Country or Area :  Aruba
Item :  Population, total
Year :  1964
Value :  57032



# XML Exercise (Challenge)

Create a data frame from the xml file. This exercise is somewhat tricky. One solution would be to convert the xml data into dictionaries and then use the dictionaries to create a data frame. 
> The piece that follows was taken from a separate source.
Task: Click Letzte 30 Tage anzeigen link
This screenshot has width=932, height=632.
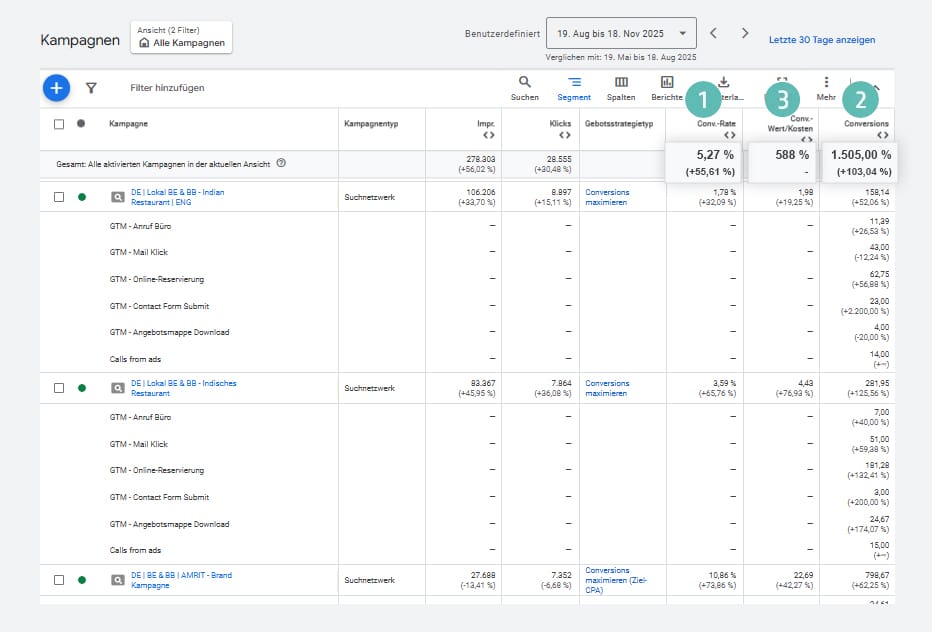Action: pos(821,40)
The dataframe should have the following layout:

| Country or Area | Year | Item | Value |
|----|----|----|----|
| Aruba | 1960 | Population, total | 54211 |
| Aruba | 1961 | Population, total | 55348 |
etc...



In [8]:
# TODO: Create a pandas data frame from the XML data.
# HINT: You can use dictionaries to create pandas data frames.
# HINT: https://pandas.pydata.org/pandas-docs/stable/generated/pandas.DataFrame.from_dict.html#pandas.DataFrame.from_dict
# HINT: You can make a dictionary for each column or for each row (See the link above for more information)
# HINT: Modify the code from the previous code cell

# use the find_all method to get all record tags in the document
data_dictionary = {'Country or Area':[], 'Year':[], 'Item':[], 'Value':[]}

for record in soup.find_all('record'):
    for record in record.find_all('field'):
        data_dictionary[record['name']].append(record.text)
df = pd.DataFrame.from_dict(data_dictionary)
df = df.pivot(index= 'Country or Area', columns='Year', values='Value')

In [9]:
df.head()

Year,1960,1961,1962,1963,1964,1965,1966,1967,1968,1969,...,2008,2009,2010,2011,2012,2013,2014,2015,2016,2017
Country or Area,Unnamed: 1_level_1,Unnamed: 2_level_1,Unnamed: 3_level_1,Unnamed: 4_level_1,Unnamed: 5_level_1,Unnamed: 6_level_1,Unnamed: 7_level_1,Unnamed: 8_level_1,Unnamed: 9_level_1,Unnamed: 10_level_1,Unnamed: 11_level_1,Unnamed: 12_level_1,Unnamed: 13_level_1,Unnamed: 14_level_1,Unnamed: 15_level_1,Unnamed: 16_level_1,Unnamed: 17_level_1,Unnamed: 18_level_1,Unnamed: 19_level_1,Unnamed: 20_level_1,Unnamed: 21_level_1
Afghanistan,8996351,9166764,9345868,9533954,9731361,9938414,10152331,10372630,10604346,10854428,...,27294031,28004331,28803167,29708599,30696958,31731688,32758020,33736494,34656032,35530081
Albania,1608800,1659800,1711319,1762621,1814135,1864791,1914573,1965598,2022272,2081695,...,2947314,2927519,2913021,2905195,2900401,2895092,2889104,2880703,2876101,2873457
Algeria,11124888,11404859,11690153,11985136,12295970,12626952,12980267,13354197,13744387,14144438,...,34860715,35465760,36117637,36819558,37565847,38338562,39113313,39871528,40606052,41318142
American Samoa,20013,20486,21117,21882,22698,23520,24321,25116,25885,26614,...,57030,56227,55637,55320,55230,55307,55437,55537,55599,55641
Andorra,13411,14375,15370,16412,17469,18549,19647,20758,21890,23058,...,83861,84462,84449,83751,82431,80788,79223,78014,77281,76965


# Conclusion

Like CSV, JSON and XML are ways to format data. If everything is formatted correctly, JSON is especially easy to work with. XML is an older standard and a bit trickier to handle.